Task to complete
Reproduce only the part of the data that opens with the line containing "You are a GUI agent. The screenshot is 656×2148." and closes with the line containing "rss (326, 2111)", renaming "pixel" to "point" and leaving all else unchanged.

Input for this task
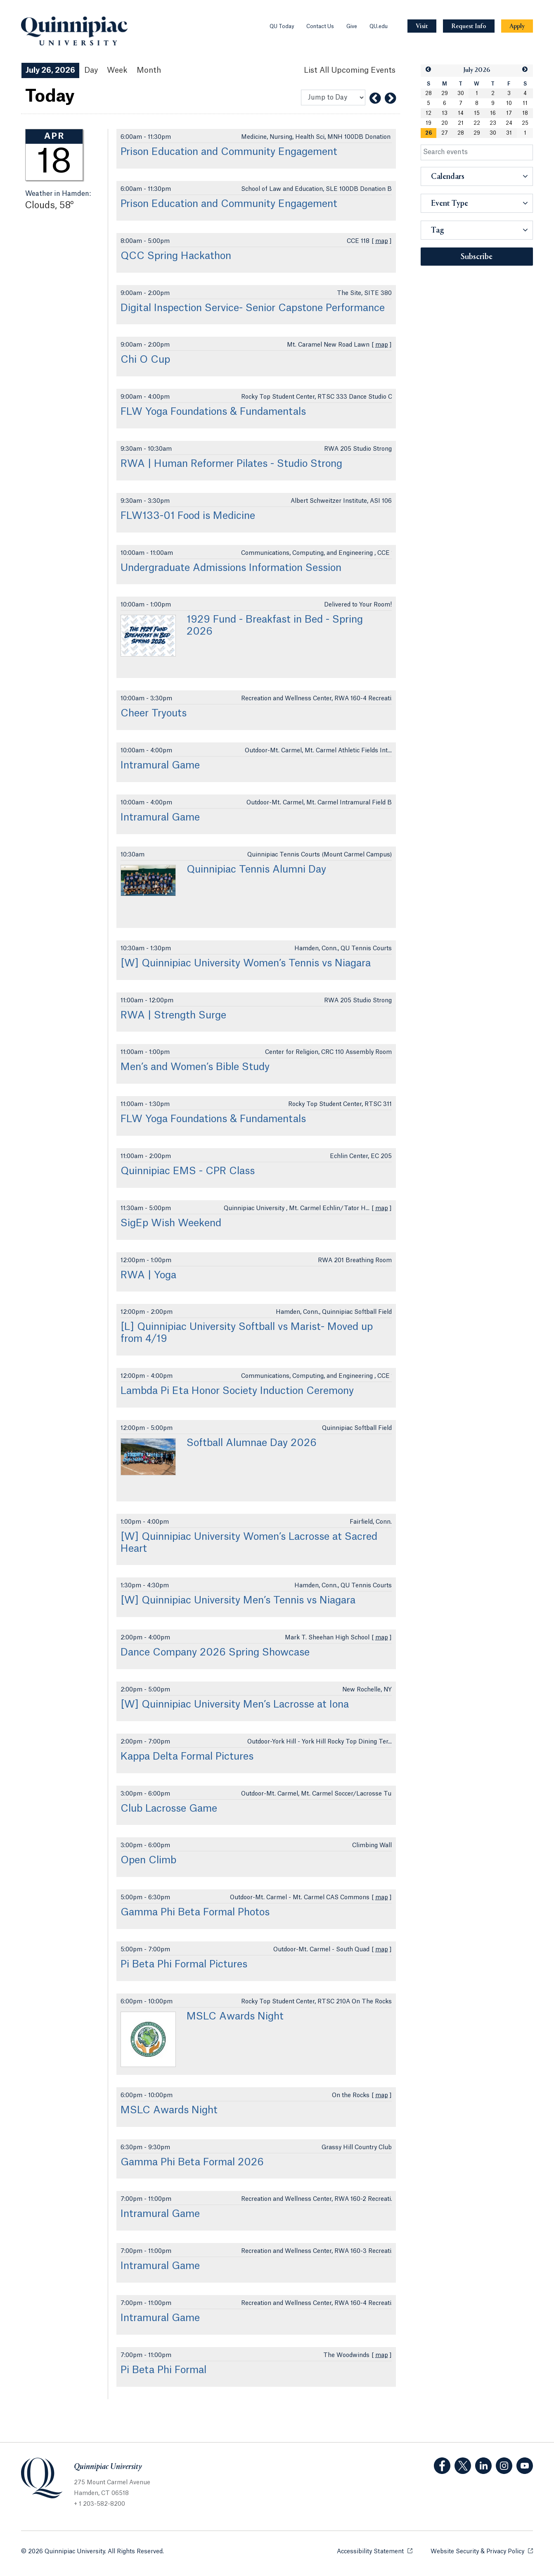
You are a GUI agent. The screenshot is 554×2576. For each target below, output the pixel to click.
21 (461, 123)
* * *
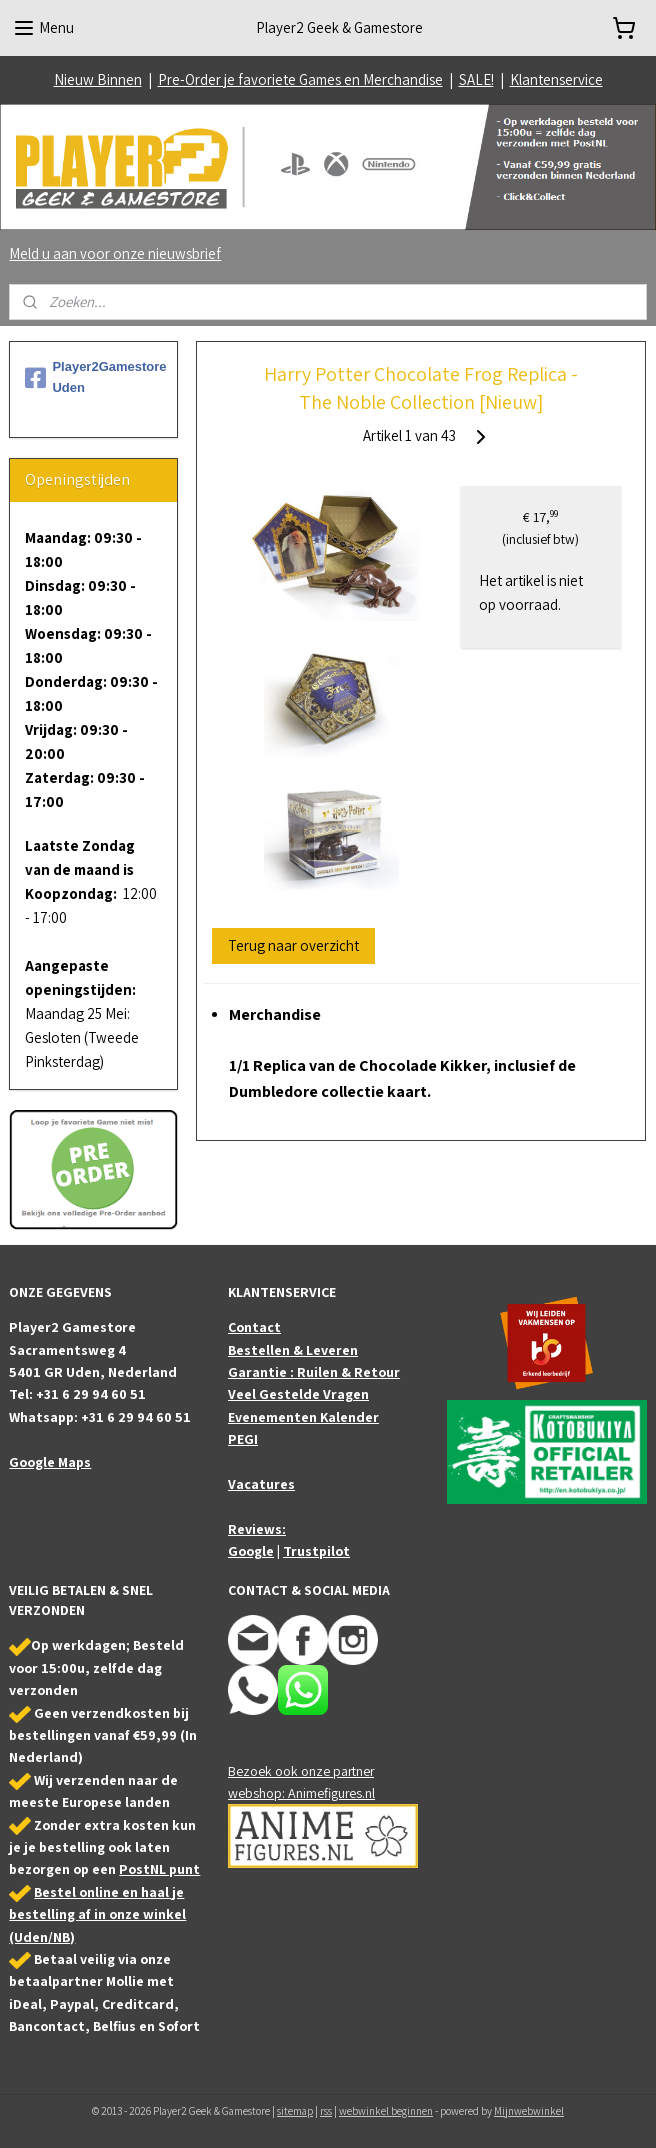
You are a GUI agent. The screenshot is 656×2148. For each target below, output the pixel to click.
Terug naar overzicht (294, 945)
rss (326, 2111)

Result for this exercise
You are a GUI agent. The screenshot is 656×2148. For each target below, output the point to click.
Terug naar overzicht (294, 945)
rss (326, 2111)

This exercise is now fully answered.